Content starts
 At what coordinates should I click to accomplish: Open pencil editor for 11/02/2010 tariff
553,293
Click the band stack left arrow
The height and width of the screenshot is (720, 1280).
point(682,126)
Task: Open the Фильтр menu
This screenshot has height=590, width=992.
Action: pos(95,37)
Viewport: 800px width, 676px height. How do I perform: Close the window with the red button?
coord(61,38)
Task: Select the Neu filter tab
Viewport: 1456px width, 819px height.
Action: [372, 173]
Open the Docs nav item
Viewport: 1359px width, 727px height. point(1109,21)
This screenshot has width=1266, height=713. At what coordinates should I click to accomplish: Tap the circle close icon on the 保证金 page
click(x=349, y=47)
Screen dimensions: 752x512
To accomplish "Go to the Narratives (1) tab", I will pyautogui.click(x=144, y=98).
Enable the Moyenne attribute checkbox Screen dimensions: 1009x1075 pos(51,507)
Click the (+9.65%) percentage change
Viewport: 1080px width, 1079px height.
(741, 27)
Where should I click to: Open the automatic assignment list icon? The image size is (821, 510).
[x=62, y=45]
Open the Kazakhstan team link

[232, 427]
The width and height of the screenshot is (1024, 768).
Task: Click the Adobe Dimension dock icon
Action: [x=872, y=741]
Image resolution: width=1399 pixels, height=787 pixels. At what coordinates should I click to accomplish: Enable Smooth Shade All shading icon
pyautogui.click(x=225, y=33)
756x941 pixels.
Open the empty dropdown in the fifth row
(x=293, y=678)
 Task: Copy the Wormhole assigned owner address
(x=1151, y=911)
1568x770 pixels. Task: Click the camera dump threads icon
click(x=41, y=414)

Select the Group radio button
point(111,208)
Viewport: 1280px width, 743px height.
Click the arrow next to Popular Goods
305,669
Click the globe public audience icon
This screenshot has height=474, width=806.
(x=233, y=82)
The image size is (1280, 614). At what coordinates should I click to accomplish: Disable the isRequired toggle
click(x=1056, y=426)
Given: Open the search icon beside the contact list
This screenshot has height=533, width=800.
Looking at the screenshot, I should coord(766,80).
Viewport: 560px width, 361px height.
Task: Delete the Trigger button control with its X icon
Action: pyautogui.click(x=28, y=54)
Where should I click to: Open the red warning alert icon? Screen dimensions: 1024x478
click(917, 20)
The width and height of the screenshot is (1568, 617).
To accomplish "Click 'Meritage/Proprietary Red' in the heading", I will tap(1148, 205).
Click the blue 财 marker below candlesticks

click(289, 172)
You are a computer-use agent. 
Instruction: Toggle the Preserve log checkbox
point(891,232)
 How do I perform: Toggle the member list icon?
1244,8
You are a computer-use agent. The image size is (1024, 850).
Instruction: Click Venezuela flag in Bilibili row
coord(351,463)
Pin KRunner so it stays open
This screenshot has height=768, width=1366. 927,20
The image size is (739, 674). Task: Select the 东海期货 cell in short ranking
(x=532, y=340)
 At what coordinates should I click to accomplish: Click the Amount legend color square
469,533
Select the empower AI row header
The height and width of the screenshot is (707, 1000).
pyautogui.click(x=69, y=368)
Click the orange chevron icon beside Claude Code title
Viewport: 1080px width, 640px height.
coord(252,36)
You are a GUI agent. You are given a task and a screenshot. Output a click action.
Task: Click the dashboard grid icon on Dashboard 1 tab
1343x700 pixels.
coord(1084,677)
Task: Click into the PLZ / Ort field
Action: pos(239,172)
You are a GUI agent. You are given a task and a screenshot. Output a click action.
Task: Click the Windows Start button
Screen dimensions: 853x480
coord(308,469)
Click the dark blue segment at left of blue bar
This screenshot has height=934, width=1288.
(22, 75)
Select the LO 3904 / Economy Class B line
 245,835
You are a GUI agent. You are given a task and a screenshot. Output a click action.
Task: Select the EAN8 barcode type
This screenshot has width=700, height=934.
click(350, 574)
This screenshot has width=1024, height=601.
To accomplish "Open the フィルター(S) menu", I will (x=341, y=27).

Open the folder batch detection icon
Content ends
Note down each line above where the word "menu" occurs.

Task: Open the Фильтр menu
To accomplish "Open the フィルター(S) menu", I will (x=341, y=27).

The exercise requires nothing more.